Building performance standards proliferate
ESG policies are an important mechanism to address climate change and will continue to gain traction in 2023. Building Performance Standards (BPS), the most widely used tools by state and local government to reduce energy consumption in existing buildings, are the primary example of ESG policies.
As of late 2022, two state and 32 local governments have established BPS to meet carbon reduction goals by 2050, with interim targets in 2030 and 2040. For example, Washington, D.C. requires owners of commercial buildings larger than 25,000 sq. ft. to benchmark their annual energy and water usage. Failure to comply results in a $100-per-day fine. Two more state and nine local governments plan to do the same by 2024.
To further strengthen BPS, the federal government launched the National Building Performance Standards Coalition, a partnership among local governments to scale programs and policies that reduce emissions in buildings. The coalition aims to achieve BPS legislation adoption by Earth Day 2024.
Figure 30: U.S. Building Performance Standards
Source: CBRE Econometric Advisors, Q4 2022.
Proposed ESG rules for U.S. investors
The Securities and Exchange Commission (SEC) recently proposed a rule regarding decarbonization and climate resilience that would require climate disclosures from SEC-registered entities. This rule provides direction, standardization and enhancements to climate-related disclosures that tie a company’s climate risk to its financial risk. In essence, the proposal shifts climate strategy to the boardroom and the C-suite, treating climate risk as a business issue.
The Carbon Risk Real Estate Monitor (CRREM) further scrutinizes carbon emissions on a geographical and sector-specific basis. Energy-intensive real estate sectors (e.g., leisure, lodging and shopping centers) have higher carbon reduction requirements than warehouses or multifamily. By geography, cities with more modern buildings like San Diego and San Francisco have lower carbon reduction requirements than those with older inventory like Boston, Chicago and Philadelphia.
For the best outcomes, companies should take a portfolio-wide approach to decarbonization, considering every building and its alignment with client environmental responsibility goals.
Figure 31: Carbon Reduction Requirements by Sector & City
Sources: CRREM, CBRE Econometric Advisors, Q4 2022.
* Calculated using unweighted average of sectors & cities.

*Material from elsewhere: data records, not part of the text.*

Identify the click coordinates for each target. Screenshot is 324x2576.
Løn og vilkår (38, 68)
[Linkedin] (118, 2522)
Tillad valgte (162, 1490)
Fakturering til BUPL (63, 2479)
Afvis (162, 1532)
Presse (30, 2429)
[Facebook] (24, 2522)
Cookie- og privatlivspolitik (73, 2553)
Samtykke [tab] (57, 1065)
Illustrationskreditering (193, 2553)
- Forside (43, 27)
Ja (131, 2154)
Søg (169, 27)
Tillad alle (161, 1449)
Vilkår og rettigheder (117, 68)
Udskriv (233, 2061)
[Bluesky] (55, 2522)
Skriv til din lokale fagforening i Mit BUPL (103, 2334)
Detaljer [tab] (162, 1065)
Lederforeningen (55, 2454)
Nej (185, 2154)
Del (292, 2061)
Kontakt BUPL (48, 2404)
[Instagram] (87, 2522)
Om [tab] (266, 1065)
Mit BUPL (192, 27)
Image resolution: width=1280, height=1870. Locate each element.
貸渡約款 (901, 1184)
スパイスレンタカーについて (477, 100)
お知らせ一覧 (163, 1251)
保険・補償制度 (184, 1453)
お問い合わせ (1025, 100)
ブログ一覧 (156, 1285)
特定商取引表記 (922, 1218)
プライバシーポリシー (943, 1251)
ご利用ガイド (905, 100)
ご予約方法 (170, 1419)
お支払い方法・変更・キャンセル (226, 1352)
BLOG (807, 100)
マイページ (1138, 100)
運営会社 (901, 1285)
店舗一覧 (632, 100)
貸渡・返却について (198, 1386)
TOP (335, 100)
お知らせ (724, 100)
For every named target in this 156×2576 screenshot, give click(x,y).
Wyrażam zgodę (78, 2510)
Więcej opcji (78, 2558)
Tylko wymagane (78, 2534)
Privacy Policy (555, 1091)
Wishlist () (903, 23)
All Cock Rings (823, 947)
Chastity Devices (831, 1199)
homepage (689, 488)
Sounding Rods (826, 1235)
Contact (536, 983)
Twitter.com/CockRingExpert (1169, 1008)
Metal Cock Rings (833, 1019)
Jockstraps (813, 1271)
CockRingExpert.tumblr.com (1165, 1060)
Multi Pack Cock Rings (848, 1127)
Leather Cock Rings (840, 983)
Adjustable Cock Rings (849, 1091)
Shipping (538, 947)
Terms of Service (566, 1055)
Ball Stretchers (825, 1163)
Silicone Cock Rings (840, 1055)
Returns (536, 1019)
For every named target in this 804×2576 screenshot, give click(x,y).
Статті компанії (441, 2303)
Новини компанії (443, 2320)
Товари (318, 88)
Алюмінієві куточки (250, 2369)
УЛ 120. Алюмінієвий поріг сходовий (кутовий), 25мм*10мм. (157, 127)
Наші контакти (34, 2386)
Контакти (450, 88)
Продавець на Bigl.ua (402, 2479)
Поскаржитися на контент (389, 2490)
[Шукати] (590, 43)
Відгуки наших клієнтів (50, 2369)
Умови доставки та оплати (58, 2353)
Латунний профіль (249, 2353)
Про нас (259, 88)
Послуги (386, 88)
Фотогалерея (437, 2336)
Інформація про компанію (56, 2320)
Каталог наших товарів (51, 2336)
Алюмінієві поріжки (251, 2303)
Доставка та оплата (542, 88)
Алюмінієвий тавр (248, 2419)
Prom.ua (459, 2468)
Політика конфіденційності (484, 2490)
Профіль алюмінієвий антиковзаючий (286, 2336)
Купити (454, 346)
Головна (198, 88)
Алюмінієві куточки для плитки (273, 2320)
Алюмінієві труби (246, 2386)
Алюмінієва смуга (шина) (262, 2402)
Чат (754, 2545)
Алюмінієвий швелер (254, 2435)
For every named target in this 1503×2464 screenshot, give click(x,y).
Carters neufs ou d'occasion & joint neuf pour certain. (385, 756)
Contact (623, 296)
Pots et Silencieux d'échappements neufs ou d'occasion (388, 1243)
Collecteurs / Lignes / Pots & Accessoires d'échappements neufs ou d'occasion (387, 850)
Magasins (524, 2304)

Non-compliance will be costly
Failure to act will have two negative consequences. First, the liquidity of non-compliant buildings will dry up as investors' interest shifts to compliant buildings, resulting in price discounts. Second, tenants with environmental responsibility targets will reconsider their leases at renewal, leading to an increase in vacancies. Both will negatively impact asset value, so owners will need to proactively plan and invest in retrofits to meet regulations.
Trends to Watch
Tougher Emission Regulations
Investors are increasingly expecting climate transparency from companies. The SEC has proposed requiring climate disclosures from SEC-registered entities that will tie a company’s climate risk to its financial risk. This will help establish carbon reduction standards that will increase investor confidence in a company’s carbon emission mitigation efforts.
More Building Standards
Building performance standards will continue to evolve and gain importance in coming years as more state and local governments take steps to meet the country’s stated goal of at least a 50% reduction in carbon emissions before 2030. Capturing accurate data to measure total emissions within a real estate portfolio will be critical to demonstrate improvements to investors, occupiers and regulators.